こうして健康を取り戻した父は、腰の悪い母に変わって、スーパーまで買い物に行くようになり、母に対しても、日々感謝の言葉をかけていました。「買ってきたおかずはおいしくない。おまえのご飯が一番おいしいですよ。今日も一日、生きていられるのは、おまえのおかげです」と言うのです。

信心をする以前、母に暴力を振るい、罵倒するなどしていた父からは、想像もつかない言動に、母は「まるで人が変わったみたいだ。妙な気持ちだ」と、戸惑っていたものの、父が癌の治療を受けてからは、専属の看護師さんのように日々の体調管理に気を配り、献身的にサポートしていきました。

大聖人様は、
「妙とは蘇生の義なり。蘇生と申すはよみがへる義なり」(御書三六〇頁)
と仰せですが、本当に、崩壊してしまっていた夫婦や家族の関係が蘇り、一緒に様々な困難を乗り越え、思いやり、支え合って生きられるようになったことは、御本尊様の功徳以外、何物でもありません。

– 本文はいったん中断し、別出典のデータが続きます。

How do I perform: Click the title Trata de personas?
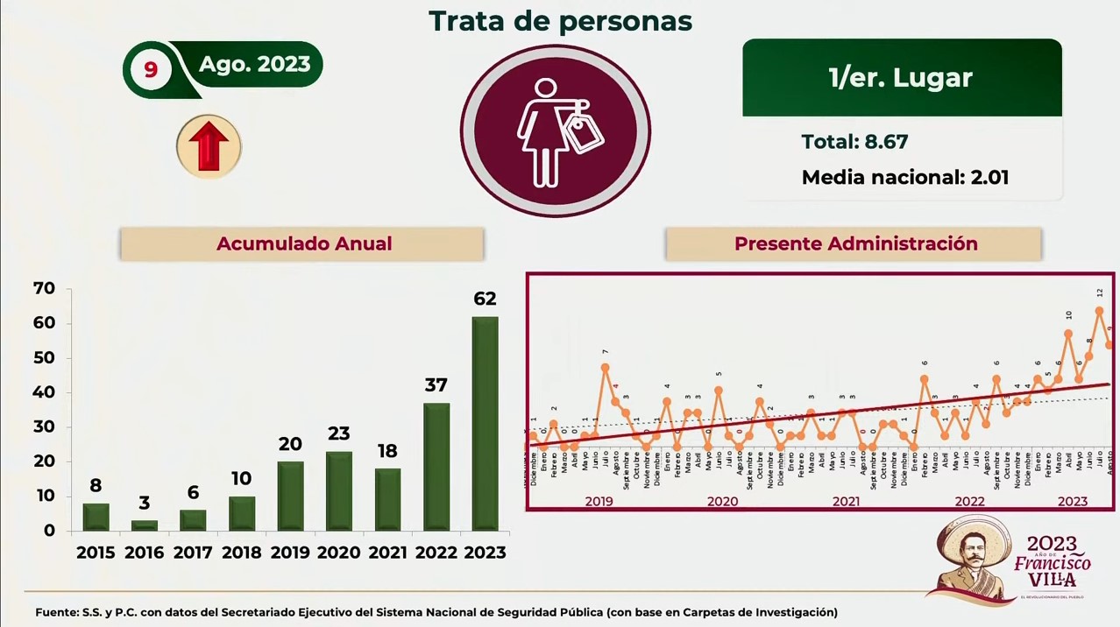(560, 21)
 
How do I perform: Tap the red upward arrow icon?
(209, 146)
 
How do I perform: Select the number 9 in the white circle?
(150, 69)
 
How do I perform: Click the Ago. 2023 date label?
(254, 64)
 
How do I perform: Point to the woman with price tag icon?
(555, 131)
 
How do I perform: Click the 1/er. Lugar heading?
(901, 78)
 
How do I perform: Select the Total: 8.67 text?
(854, 141)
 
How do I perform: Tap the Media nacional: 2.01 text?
(904, 177)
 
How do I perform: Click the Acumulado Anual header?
(303, 243)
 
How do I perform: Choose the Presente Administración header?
(855, 243)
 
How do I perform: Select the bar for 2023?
(485, 424)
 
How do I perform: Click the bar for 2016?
(145, 525)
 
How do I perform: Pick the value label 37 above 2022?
(436, 385)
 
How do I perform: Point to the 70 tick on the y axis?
(44, 288)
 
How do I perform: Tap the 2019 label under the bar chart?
(290, 553)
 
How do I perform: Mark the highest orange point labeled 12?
(1099, 311)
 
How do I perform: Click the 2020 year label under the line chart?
(722, 502)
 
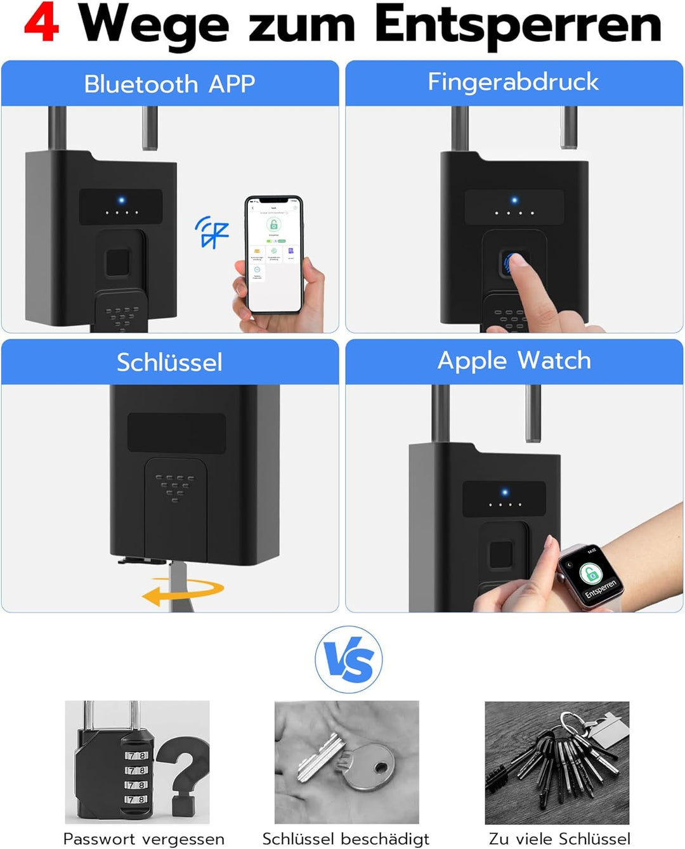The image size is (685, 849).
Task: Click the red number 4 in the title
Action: point(42,23)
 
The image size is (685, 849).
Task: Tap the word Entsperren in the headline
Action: point(518,25)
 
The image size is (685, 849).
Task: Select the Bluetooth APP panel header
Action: point(169,84)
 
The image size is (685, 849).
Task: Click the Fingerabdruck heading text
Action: point(513,82)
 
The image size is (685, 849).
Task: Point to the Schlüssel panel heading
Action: point(169,362)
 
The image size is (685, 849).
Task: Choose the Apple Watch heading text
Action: point(514,360)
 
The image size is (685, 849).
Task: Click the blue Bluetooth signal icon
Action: point(211,231)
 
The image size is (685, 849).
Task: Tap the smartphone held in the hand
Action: point(274,254)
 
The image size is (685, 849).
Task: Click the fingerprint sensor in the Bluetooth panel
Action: point(117,262)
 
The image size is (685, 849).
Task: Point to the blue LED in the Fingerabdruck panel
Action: point(514,200)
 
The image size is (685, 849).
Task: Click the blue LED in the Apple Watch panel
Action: point(505,492)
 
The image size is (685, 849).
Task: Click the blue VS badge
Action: point(348,659)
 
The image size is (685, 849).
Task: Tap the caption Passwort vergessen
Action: point(143,839)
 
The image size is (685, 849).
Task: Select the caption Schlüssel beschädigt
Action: point(346,839)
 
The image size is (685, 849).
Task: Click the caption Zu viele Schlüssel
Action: point(559,839)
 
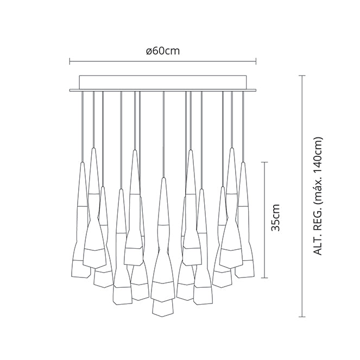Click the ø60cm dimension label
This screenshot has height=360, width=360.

そして、この御本尊様の大功徳の前に、どうしても入信できずにいた叔父が入信することができました。
この叔父は、私が小学生の時に、短い期間、我が家に住んでおり、その時、目の前で、姉である私の母が、父から凄まじい暴力を受けているのを見ただけでなく、自分の名義で勝手に借金をされた挙句、自己破産までさせられたため、本当に父を憎んでおりました。
しかし、御本尊様の功徳としか思えない不思議な形で、叔父との借金問題を解決することができ、昨年、晴れて御授戒を受ける事ができたのです。(大拍手)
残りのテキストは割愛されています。